### BRIEF
Only the lines from the one that contains "Task: Follow the" through the last line of the data below should be duplicated, exactly and without pictures.

DATA FOR REVIEW Block Start

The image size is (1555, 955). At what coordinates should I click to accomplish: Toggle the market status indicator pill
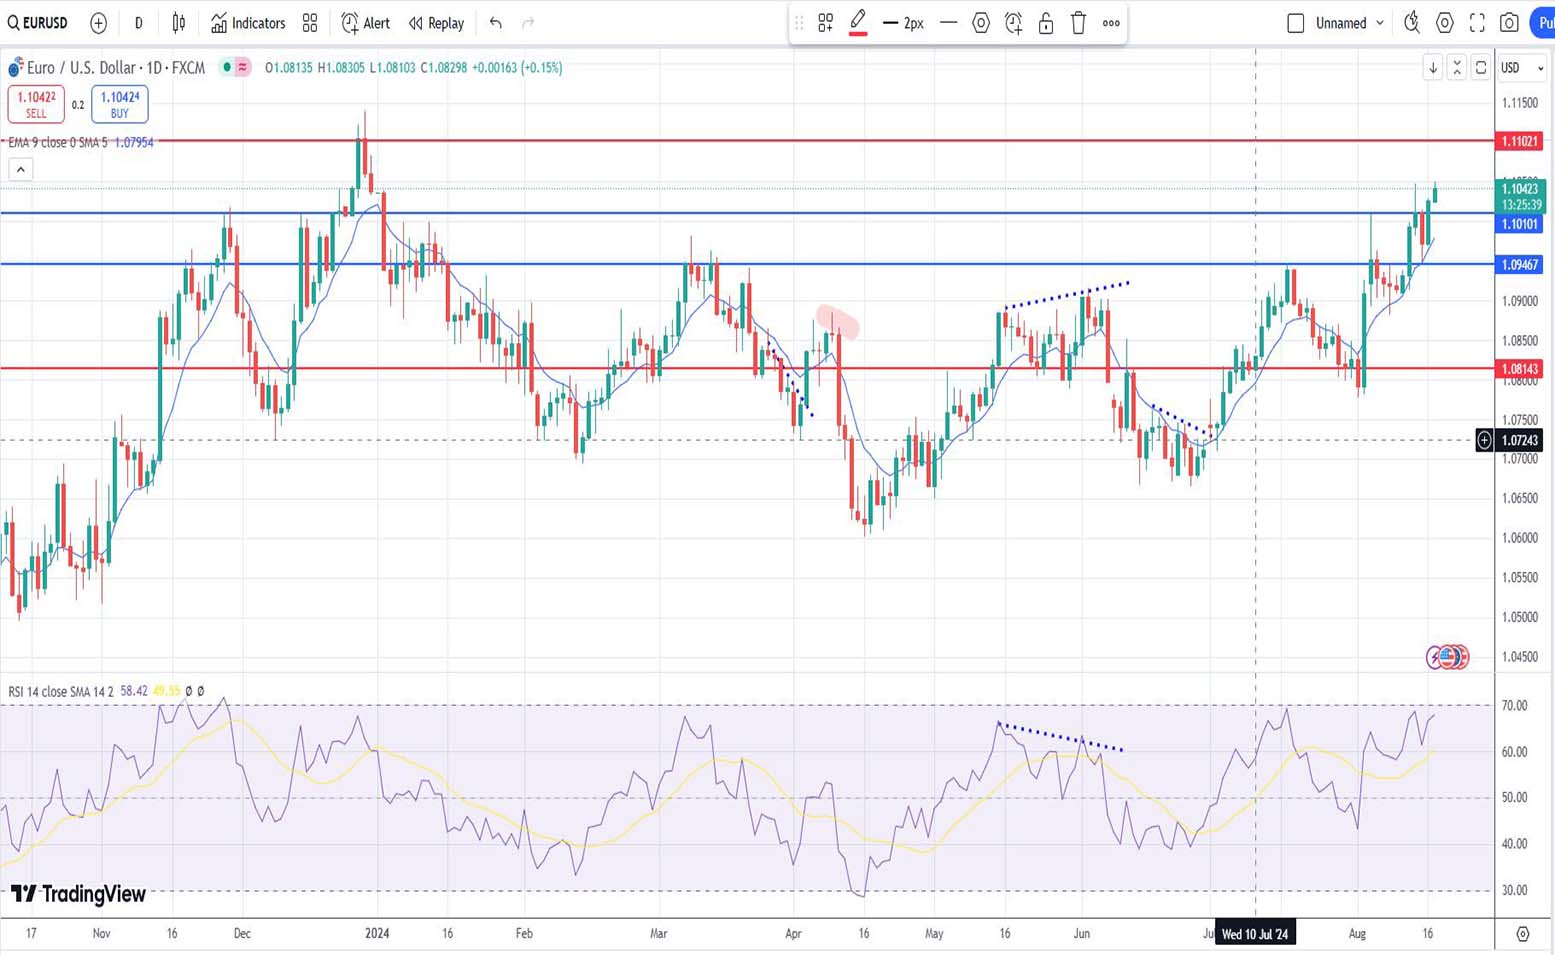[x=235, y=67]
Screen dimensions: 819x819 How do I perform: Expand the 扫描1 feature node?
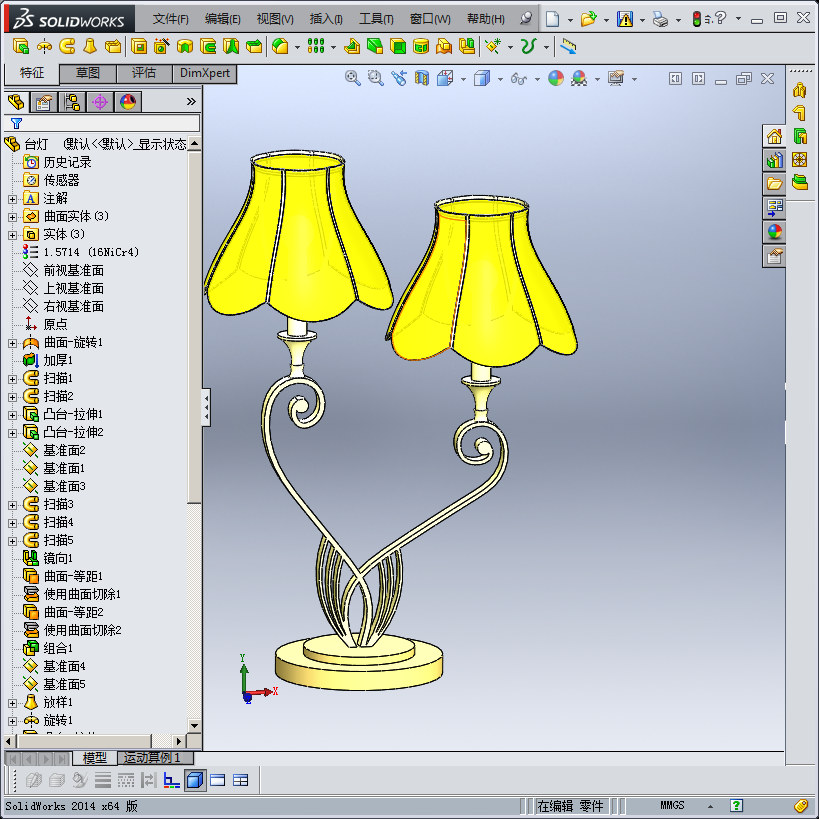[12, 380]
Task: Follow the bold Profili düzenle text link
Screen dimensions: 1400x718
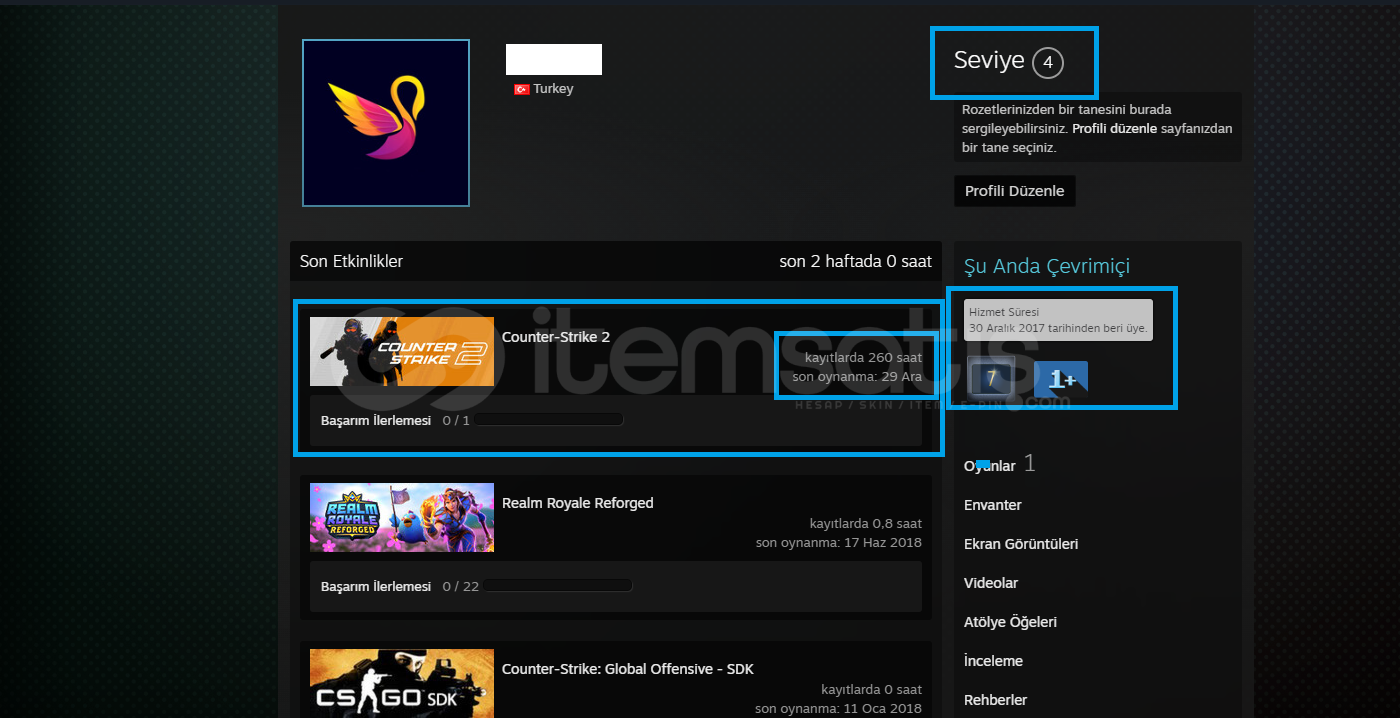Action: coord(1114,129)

DATA FOR REVIEW Block End

### ANSWER SECTION
Task: Follow the bold Profili düzenle text link
Screen dimensions: 1400x718
Action: coord(1114,129)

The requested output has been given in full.